Riportiamo dal n. 7 (autunno 2024) di “Collegamenti per l’organizzazione diretta di classe” questo articolo di Renato Strumia
La ripresa post-Covid e la guerra in Ucraina (febbraio 2022) hanno causato una generale impennata dei prezzi e una ripresa dell’inflazione, che nei 7 anni precedenti erano state drasticamente contenute. La reazione delle banche centrali è stata quella del rialzo dei tassi, come se l’inflazione fosse dipesa da una esplosione salariale connessa ad un risveglio del conflitto industriale. Invece si trattava e si tratta di un incremento dei prezzi dovuto principalmente alle strozzature dell’offerta di materie prime e semilavorati, dell’embargo energetico autoinflitto all’Europa con le sanzioni alla Russia e, soprattutto, di inflazione da profitti (che secondo studi autorevoli, inclusi quelli di Bankitalia, ha inciso per il 70% sull’ammontare complessivo dei rincari).
L’ultima coda dei rialzi, se vogliamo metterla in questo modo, può essere attribuita al conflitto in Medio Oriente, che con il bombardamento degli Houti sulle navi in transito nel Canale di Suez, ha fatto decollare i prezzi di noli e coperture assicurative sui carichi, nonché l’allungamento dei tragitti e maggiori costi di chi sceglie di circumnavigare l’Africa, per evitare i rischi di droni e missili, scagliati per vendicare le stragi israeliane a Gaza.
In ogni caso la parabola dell’inflazione sta calando e sembra in procinto di tornare a livelli più normali, convergendo, seppure gradualmente, verso gli obiettivi delle autorità monetarie (per la Bce, il 2% l’anno).

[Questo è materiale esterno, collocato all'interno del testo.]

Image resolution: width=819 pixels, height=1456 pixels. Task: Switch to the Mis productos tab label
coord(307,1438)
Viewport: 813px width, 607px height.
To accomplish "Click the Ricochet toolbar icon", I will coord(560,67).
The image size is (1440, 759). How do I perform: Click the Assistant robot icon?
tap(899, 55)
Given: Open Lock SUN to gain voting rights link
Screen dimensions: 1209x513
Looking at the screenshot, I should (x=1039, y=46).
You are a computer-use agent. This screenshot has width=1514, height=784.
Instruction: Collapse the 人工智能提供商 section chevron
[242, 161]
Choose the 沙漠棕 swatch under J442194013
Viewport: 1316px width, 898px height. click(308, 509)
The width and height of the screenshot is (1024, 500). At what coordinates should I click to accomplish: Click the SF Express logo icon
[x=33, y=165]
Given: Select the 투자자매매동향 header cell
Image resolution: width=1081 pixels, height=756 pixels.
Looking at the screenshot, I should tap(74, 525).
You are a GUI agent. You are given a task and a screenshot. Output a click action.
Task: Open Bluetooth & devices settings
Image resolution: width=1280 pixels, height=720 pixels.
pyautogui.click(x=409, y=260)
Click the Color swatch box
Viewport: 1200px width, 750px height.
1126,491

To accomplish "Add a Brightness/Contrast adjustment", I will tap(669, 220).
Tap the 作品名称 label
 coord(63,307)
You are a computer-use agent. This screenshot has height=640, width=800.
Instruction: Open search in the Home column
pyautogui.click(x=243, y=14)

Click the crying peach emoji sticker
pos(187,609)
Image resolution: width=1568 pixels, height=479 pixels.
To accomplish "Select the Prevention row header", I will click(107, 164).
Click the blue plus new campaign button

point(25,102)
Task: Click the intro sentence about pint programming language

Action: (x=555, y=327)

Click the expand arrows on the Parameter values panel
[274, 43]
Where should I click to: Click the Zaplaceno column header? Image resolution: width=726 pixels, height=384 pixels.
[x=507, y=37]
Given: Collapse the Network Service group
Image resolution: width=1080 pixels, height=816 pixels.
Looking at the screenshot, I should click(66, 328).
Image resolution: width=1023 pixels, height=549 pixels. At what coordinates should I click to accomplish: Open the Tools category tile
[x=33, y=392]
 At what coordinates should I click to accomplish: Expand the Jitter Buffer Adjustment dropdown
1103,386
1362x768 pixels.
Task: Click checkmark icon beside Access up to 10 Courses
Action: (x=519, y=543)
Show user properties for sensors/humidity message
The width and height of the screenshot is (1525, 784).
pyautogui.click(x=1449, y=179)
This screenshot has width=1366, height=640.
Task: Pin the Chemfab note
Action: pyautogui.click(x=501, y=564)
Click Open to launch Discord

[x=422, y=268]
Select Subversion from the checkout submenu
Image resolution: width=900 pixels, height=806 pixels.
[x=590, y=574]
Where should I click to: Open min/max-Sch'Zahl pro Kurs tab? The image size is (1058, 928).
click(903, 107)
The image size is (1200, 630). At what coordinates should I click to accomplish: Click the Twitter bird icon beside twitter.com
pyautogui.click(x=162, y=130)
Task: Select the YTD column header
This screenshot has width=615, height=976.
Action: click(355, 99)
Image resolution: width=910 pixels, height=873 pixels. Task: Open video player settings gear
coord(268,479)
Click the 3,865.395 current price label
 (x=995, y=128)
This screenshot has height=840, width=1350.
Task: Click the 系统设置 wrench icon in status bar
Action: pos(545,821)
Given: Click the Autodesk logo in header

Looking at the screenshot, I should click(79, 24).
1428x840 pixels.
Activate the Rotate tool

In vista dell’obbiettivo, considerati anche i segnali di rallentamento piuttosto consistenti provenienti dall’”economia reale”, Fed, Bce e Bank of England sembrano orientate ad abbassare i tassi d’interesse, sia in quel che resta del 2024, sia nel 2025. Solo la Bank of Japan sta alzando i tassi, ma parte da livelli quasi a zero e punta solo a rafforzare la propria valuta, anche in funzione anti-speculativa (si pensi all’uso di indebitarsi in yen, per investire in attività più redditizie, e poi rientrare dalle posizioni non appena la moneta torna a rafforzarsi). Giochino che ha portato alla precipitosa chiusura delle posizioni a inizio agosto, con un crollo azionario giornaliero del 10%, subito recuperato nelle sedute successive.